__TASK DATA__
__________
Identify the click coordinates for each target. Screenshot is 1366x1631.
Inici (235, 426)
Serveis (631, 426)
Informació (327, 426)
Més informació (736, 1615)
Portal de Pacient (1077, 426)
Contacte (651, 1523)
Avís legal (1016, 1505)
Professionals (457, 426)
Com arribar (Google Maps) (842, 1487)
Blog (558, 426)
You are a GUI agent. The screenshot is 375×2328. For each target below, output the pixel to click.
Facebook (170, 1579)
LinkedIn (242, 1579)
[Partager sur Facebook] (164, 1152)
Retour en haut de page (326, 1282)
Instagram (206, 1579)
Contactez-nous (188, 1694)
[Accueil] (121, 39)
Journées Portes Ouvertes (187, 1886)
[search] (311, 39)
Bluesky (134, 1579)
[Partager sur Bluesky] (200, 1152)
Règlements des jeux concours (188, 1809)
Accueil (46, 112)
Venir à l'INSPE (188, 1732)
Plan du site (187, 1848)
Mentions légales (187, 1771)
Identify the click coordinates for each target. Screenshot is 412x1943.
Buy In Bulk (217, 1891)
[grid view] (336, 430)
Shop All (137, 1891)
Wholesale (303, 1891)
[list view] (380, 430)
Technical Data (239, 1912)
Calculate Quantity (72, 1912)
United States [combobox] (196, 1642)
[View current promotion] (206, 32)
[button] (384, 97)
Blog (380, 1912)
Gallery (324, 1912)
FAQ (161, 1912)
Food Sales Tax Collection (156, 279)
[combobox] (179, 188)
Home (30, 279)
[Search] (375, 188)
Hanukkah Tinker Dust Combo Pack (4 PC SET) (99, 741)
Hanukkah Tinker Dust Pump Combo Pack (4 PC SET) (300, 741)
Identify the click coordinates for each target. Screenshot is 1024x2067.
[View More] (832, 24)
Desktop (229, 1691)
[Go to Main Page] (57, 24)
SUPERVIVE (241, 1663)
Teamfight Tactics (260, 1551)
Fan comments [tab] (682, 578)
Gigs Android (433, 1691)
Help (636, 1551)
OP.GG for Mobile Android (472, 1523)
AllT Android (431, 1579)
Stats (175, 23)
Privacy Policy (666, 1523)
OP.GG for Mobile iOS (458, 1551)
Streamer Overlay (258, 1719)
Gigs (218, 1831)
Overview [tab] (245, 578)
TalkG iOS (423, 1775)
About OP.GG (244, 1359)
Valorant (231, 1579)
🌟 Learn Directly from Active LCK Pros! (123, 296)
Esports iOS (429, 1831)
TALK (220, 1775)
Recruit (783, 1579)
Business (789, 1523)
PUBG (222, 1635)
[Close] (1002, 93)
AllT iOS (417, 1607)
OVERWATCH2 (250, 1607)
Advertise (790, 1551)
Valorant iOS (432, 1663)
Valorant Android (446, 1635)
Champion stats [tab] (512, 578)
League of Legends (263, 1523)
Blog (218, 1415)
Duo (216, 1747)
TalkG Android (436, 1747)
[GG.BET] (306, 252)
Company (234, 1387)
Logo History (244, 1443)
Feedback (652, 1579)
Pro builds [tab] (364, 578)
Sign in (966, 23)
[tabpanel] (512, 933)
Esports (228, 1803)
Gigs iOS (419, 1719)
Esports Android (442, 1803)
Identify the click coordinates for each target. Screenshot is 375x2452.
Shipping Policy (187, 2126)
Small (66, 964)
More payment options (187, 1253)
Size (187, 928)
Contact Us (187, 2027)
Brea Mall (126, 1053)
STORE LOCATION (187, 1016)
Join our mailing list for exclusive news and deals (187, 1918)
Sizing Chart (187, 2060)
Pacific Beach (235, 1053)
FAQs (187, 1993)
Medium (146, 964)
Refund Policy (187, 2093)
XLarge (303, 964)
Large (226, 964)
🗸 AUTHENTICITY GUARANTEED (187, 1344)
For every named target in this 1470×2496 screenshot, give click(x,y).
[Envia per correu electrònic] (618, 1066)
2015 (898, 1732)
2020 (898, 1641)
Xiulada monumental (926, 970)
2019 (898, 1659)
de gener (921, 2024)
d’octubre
__________
__THE PROBLEM__
Go through the lines above and count those that include "Esports"; give the total and nothing more.

__OUTPUT__
3